• _Source_
I came here for a family lunch in spring 2026 — my parents wanted something celebratory but with kids in tow, and a hotel buffet with a Korean kid-friendly station was the right answer. The Park View handled four generations cleanly.
The Spot — Top Floor of Jeju Shilla, Overlooking Jungmun
The dining room is enormous, bright, and faces the Jungmun coastline. Open kitchens line the perimeter so you can watch chefs at every station — and you should, because the showmanship is part of the meal. The walk from station to station is itself a tour: Chinese live-wok, dim sum behind a glass wall, Italian wood-fired pizza, Korean banchan, salad bar, dessert kitchen, ice cream case. There’s a long Park View brand tradition of “live cooking” — almost nothing sits in a chafing dish; most dishes are finished or plated in front of you.
📍 Address: The Park View, 6F (top floor), The Shilla Jeju, 75 Jungmun-gwangwang-ro 72beon-gil, Seogwipo-si, Jeju (서귀포시 중문관광로72번길 75, 신라호텔 제주, The Park View, 6층).
🗺️ The Park View at The Shilla Jeju on Google Maps · Naver Map
The Chinese Station — The Reason You Came
Shilla is famous in Korea for Chinese cuisine, and the Park View Chinese station is where this reputation lives. Eat here first. The dishes rotate but the level doesn’t. Two chefs work behind a glass wall, hand-folding dim sum and stacking bamboo steamers — that’s craft, not theatre.


Buchaegyo (부채교) — The Signature Dim Sum
Buchaegyo (부채교) is the Park View’s most famous dim sum: a translucent crystal-skin dumpling shaped like a folding fan, with bright-green chive-and-shrimp filling visible through the wrapper. The skin is so thin you can read printed text through it. The chefs make these in one-on-one rotations — fold, steam, serve — so they hit the table still glistening. Eat these first while the dough is alive.

• _Data section_

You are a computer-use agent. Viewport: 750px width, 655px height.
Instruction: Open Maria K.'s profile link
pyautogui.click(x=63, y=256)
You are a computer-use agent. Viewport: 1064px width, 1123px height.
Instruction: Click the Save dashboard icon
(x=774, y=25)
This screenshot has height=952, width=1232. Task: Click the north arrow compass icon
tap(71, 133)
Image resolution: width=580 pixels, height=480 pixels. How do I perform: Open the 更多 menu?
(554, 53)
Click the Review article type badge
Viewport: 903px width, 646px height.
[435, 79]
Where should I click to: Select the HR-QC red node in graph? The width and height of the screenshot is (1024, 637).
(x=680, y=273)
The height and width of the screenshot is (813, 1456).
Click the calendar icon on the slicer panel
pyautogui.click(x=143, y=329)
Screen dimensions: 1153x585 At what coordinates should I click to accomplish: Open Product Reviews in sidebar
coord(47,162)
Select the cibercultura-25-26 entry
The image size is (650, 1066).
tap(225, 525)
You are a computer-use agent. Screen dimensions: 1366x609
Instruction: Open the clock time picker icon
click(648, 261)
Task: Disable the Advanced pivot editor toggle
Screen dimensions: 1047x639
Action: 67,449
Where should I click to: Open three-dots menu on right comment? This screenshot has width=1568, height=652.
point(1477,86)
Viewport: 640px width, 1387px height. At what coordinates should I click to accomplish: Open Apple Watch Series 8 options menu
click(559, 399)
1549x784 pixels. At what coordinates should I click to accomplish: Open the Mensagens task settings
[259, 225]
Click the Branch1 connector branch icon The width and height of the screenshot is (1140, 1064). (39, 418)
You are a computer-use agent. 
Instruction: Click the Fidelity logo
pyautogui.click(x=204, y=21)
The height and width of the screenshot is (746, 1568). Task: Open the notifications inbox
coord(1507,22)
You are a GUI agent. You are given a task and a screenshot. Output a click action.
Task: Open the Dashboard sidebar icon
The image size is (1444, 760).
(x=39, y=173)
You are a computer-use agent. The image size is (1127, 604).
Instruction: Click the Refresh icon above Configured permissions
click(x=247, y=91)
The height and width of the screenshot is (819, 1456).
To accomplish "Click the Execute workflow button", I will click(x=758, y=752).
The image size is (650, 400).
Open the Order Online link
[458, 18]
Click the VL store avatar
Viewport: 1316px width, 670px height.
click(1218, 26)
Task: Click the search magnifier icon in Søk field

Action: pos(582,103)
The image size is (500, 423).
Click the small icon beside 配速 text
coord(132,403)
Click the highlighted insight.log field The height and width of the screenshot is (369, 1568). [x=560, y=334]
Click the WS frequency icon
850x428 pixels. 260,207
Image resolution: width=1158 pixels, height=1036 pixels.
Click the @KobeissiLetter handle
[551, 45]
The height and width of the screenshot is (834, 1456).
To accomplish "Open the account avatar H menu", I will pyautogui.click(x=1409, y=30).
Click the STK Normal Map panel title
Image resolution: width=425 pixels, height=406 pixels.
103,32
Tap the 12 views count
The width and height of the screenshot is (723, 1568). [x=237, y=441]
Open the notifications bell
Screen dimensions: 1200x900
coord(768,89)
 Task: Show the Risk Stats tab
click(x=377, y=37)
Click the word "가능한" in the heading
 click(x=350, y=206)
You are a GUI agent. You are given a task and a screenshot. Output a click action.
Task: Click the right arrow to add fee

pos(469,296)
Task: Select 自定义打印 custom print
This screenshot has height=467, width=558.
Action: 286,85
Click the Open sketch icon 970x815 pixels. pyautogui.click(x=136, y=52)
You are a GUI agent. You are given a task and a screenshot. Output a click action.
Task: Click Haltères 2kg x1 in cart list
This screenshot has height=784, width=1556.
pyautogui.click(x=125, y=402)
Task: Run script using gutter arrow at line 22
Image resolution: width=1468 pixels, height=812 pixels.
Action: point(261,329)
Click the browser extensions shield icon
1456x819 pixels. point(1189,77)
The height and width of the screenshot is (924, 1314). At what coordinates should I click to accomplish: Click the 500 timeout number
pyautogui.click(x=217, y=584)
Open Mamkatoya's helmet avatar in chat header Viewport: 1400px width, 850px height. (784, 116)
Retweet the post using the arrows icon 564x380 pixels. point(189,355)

• _Problem set_
a. Translate this sentence from the buffet review into Spanish: "The dining room is enormous, bright, and faces the Jungmun coastline."
b. State whether each statement agrees with the buffet review. Answer yes or no, and quote the deciding words of the review for each.
(i) The Park View is located on the top floor of the hotel.
(ii) Most dishes at the buffet are left sitting in chafing dishes.
(iii) Buchaegyo has a filling made of chive and shrimp.
c. Write the next part of the buffet review, continuing from its final sentence.
The items are not needed for this work.

• _Replies_
a. El comedor es enorme, luminoso y da a la costa de Jungmun.

b.
(i) Yes: "6F (top floor)"
(ii) No: "almost nothing sits in a chafing dish; most dishes are finished or plated in front of you"
(iii) Yes: "bright-green chive-and-shrimp filling"

c.
Tangsuyuk · Mapo Tofu · Garlic Rice — The Park View Chinese Lineup

Around the dim sum corner, four wok stations turn out the Korean-Chinese canon at fine-dining technique level. The tangsuyuk (탕수육), sweet-and-sour pork, has the crackle and shatter most Korean-Chinese delivery never achieves — the batter is dry, the sauce coats but doesn’t soak.

The eggplant stir-fry (가지요리) is rich, soft, almost confit-textured — the kind that converts eggplant skeptics. Each cube melts the moment it touches your tongue.

Korean grandmothers will recognize the banchan-Chinese hybrid: the Park View runs Korean-style banchan rotations alongside Chinese dishes (kimchi, namul, pickled radish) so the meal feels like a special Sunday lunch at home — just turned up to 11.

The Sleeper Hit — Garlic Fried Rice (마늘볶음밥)
Don’t skip this. The Park View’s garlic fried rice (마늘볶음밥) tastes like the wok was seasoned with twenty years of stir-fries. Toasted garlic, egg, MSG-tinged perfection. I went back three times.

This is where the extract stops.